Thursday, February 9, 2023

Part 2

IT IS CERTAINLY noteworthy that in not a single one of the Gospels does Jesus say a single word against same-sex sexual relationships. I know of one scholar who, when someone pointed that out said she assumed that Jesus figured everyone knew what we now would call gay and Lesbian sex were wrong so he took that for granted. As I recall, I didn't think the scholar was particularly friendly to the Gospel or to Jesus or to Christianity, at least not conventional Christianity,  and would not have wanted something so welcome as acceptance of LGBTQ+ sexuality to a modern, egalitarian audience to have been attributable to Jesus.  As I recall she was "that" style of "historical Jesus" historian.   

If that is going to be your accepted criterion for finding in the Word of Jesus what isn't said explicitly - or any other text, for that matter - what can't you claim he left out because he assumed it was generally assumed?  I will point out that not one of the four canonical Gospel writers attributed such words to Jesus nor those who may have added to them during the process of what became the more or less standardized forms of the Gospels so we can assume they would have, also, assumed that Jesus said nothing about same-sex sexual relationships worth mentioning, either.  And, I will point out, that considering other New Testament commentary seems to assume that Jews under the Roman pagan occupation would have been witness to and, no doubt, tempted by and robustly condemned all manner of, by Jewish Law, illicit sex as much as they would have other illicit pagan practice, such an omission in the recorded Words of Jesus is far better suspected of being an expression of intentionally withholding such ideas than of what that modern scholar presumes.

Nor, I will point out, does Paul specifically attribute any condemnation of same-sex sexual activity to the words of Jesus, which, if that was within the Gospel as he learned it from those who heard Jesus in life, since he specifically goes into that subject, is a notable omission on his part.  What to make of that, it turns out from the context of how he said what he did on the subject, is far from an easy thing.

In the usual layout of the New Testament the first thing you will come to that impinges on same-sex sex is in Romans, what is often considered Paul's magnum opus, in Chapter 1, verses 24 through 32 Paul explicitly condemns, first Women having "unnatural" sex which he doesn't define as having sex with other Women but he is more explicit if still problematically vague* in accusing Males of having sex with other Males.

But that isn't the only thing he's saying is wrong in his condemnation of gentile paganism as you can see if you take in more of the setting of those words.  Just from what was much, much later designated to be the First Chapter you can see the context which I have never heard a queer-basher quote when they extract those words, words in which just about anyone, no matter what sex and what sexual orientation, Jew or gentile, pagan or confessor of Jesus could, if they were honest, find within themselves.

Entries provided:
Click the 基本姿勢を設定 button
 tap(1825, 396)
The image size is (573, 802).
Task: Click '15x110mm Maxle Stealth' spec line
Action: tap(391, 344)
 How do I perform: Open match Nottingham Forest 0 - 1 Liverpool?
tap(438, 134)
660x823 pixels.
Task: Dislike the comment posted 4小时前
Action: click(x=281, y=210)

Instructions for the task: In the blog post on Jesus and same-sex relationships, which chapter and verses of Romans are identified as containing Paul's condemnation?

The output: Chapter 1, verses 24 through 32.